How to determine if one of master gone from cluster?

Hi! I have a clean and simple installation os ES:
9 nodes: 6 data and 3 masters(without data).

I want to determine situation when one of masters gone for some reason(power off).
How I can do it on 7 ES? I looked at /_cluster/health and /_nodes endpoints and documentation, but failed to found answers.
Endpoints above show only available nodes and didn't show powered off nodes.

On previous version os ES(6) I could do it easily:

  1. Get minimum_master_nodes property from /_settings
  2. Get all nodes, count masters, and compare them with minimum_master_nodes.
    If count of masters wich I get from API <= minimum_master_nodes, so, some master nodes down.

From version 7 there are no options discovery.zen.minimum_master_nodes.
How I can do something similar?

P.S. It would be great to do this check without hardcode master nodes(or their count) somewhere. And sorry for my English :slight_smile:

Thank you!

You could use _cat/nodes, this shows what roles each node is set to and which is the master.
But you'd need to maintain the state of what that should look like yourself, as the APIs do not do that.

What's the driver behind wanting this info?

@warkolm, thank you for answer!

I'll try to explain our case.

We use the cloud in production (for simplicity we can assume that these are Kubernetes).
There is a special balancing mechanism in the cloud that can move instances (containers) between HW servers (even if it is stateful).

Our goal is to prevent a situation where the cloud decides to transfer two of the three masters at once simultaneously.

Each instance report to the cloud about itself(making some health check locally). The cloud looks at report and makes a decision: can an instance be stopped or moved. To do this, each instance must have information about the state of the cluster (about the availability of other masters).
For example, master1 must know, about availability of master2 and master3, to allow the cloud to stop or move it.
Without this information, we can get a situation where two from three master instances stopped by the cloud and we lose ES cluster.

Unfortunately, _/cluster/health and other endpoint do not give any information if one of master gone.

So, the goal: each node must know current cluster state.

Yes, we can use some external services like consul or hardcoded cluster nodes, but it would be great if ES cluster could report about his master nodes state(if I understand correctly, each master already store information about other masters, but that information unavailable from API)

Sorry for the long and possibly confusing explanation.

1 Like

If you are using K8s have you looked at pod disruption budget (PDB)?

@Vinayak_Sapre, hi! No, it's not Kubernetes, but, in Kubernetes terminology, we have three total independent Kubernetes clusters. One of three ES master in each cluster. So, we have the same problem - one Kubernete cluster doesn't know anything about other clusters and applications. But application(ES) know about itself.

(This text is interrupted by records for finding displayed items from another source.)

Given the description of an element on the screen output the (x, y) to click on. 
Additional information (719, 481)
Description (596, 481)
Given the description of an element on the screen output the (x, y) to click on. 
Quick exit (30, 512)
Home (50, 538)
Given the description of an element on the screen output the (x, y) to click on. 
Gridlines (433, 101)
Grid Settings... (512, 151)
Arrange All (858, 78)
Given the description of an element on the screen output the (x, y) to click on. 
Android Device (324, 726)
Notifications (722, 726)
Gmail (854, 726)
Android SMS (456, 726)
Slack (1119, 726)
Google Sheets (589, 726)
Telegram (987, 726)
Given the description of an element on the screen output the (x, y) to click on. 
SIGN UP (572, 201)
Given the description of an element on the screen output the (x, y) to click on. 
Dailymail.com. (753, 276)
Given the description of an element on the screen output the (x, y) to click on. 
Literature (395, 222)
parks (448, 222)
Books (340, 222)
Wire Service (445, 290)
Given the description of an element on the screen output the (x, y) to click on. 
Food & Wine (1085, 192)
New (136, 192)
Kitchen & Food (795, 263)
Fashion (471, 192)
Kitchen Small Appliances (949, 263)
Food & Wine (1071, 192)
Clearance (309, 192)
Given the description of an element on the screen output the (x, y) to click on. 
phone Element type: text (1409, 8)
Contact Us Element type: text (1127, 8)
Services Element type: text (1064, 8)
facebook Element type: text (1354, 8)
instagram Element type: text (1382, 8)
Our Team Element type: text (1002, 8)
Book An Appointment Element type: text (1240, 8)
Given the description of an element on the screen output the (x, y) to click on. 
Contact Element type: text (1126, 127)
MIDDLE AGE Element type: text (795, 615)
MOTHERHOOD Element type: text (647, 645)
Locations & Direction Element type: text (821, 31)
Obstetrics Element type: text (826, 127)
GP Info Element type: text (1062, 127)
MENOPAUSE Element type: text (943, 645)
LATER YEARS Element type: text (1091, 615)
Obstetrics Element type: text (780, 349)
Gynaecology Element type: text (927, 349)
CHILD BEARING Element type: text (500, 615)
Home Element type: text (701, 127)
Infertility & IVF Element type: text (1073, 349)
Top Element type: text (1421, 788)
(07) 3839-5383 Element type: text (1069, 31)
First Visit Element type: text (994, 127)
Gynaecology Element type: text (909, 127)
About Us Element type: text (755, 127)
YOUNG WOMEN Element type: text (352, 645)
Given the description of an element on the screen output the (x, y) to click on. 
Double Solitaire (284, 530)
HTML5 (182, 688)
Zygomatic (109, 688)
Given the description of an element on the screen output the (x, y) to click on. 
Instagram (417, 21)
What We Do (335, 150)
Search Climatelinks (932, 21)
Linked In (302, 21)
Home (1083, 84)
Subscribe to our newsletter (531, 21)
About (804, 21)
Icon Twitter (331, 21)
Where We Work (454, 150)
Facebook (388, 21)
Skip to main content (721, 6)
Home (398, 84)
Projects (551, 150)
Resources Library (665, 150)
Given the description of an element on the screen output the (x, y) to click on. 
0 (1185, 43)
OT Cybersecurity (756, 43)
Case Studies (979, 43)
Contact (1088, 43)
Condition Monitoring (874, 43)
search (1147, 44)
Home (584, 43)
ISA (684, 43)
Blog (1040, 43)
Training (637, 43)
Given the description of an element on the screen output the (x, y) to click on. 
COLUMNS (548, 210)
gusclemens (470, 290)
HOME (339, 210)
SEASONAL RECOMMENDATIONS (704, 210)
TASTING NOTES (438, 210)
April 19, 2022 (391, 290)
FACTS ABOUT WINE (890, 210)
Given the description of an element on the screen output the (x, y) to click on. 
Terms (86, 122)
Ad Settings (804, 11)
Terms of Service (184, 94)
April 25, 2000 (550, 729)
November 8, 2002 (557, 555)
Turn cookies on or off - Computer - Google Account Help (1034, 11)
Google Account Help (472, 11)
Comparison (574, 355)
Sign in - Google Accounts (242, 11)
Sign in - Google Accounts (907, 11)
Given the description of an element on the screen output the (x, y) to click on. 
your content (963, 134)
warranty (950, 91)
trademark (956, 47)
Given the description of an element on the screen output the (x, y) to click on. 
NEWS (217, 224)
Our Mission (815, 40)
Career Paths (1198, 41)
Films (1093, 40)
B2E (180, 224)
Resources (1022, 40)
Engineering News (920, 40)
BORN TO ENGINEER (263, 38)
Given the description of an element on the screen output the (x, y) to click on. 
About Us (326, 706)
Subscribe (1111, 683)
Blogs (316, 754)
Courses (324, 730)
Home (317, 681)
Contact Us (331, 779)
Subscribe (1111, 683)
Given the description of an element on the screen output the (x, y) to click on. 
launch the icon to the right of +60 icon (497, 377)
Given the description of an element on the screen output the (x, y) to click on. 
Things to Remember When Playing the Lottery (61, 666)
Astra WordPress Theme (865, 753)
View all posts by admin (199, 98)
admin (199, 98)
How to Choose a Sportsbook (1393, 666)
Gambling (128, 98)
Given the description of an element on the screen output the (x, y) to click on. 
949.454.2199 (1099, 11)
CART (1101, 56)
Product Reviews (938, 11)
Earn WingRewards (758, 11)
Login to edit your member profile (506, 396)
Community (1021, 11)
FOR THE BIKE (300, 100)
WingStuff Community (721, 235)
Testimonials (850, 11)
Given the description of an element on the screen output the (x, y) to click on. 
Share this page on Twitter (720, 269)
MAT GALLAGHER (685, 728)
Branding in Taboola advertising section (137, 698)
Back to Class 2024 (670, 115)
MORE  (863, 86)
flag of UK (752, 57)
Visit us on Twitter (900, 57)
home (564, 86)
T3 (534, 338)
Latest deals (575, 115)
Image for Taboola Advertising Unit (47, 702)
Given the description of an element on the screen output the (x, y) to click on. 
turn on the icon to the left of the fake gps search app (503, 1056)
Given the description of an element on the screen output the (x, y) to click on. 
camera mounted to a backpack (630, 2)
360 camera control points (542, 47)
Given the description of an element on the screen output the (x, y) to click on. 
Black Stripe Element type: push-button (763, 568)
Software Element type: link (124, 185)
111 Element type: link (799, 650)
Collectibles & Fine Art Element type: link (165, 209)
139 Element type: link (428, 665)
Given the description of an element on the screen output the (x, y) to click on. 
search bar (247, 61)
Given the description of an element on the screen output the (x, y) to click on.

can you check cluster stat? if it is green then you are good to move.
anything else you can't move (this will be only true for three node cluster)

if you have five node cluster then two node can go out and cluster stat is still green.

GET /_cat/health?pretty

@elasticforme, hi! Thank you for advice.
But, from documentation: green means that all shards are allocated.
https://www.elastic.co/guide/en/elasticsearch/reference/current/cluster-health.html
So, if we have 3 dedicated master(without data) when one of masters goes down, /_cat/health will show green status.

can you do some hard check. for example if you have three node

and GET /_cat/health returns number_of_nodes less then 3 don't move.

this might not be best option though.

So if I state in another way, you want to be alerted when one of your master is not in the cluster anymore. Since shards are only sitting on data nodes, health will still show as green.
Any other constraints you want to highlight here ?

@Ayush_Mathur, yes, you understood correctly. And no other constraints.

another option is
GET /_nodes/_all,master:true
and if failed is > 0 then don't move

"_nodes" : {
"total" : 3,
"successful" : 3,
"failed" : 0
},

That is a good way, though I wonder when a master will drop from that list, i.e. no longer be failed.

Also can do like this and count the nodes with the 'm' in their role and compare to your goal of 3; if only 2; you've lost a master.
GET /_cat/nodes?h=name,node.role

You can just put up a watcher with http(s) input and make a call to _nodes/master:true endpoint. In condition, check if ctx.payload._nodes.total < expected_masters, return true and trigger action of your like - mail, slack, add doc in alerts index, etc. etc.

This topic was automatically closed 28 days after the last reply. New replies are no longer allowed.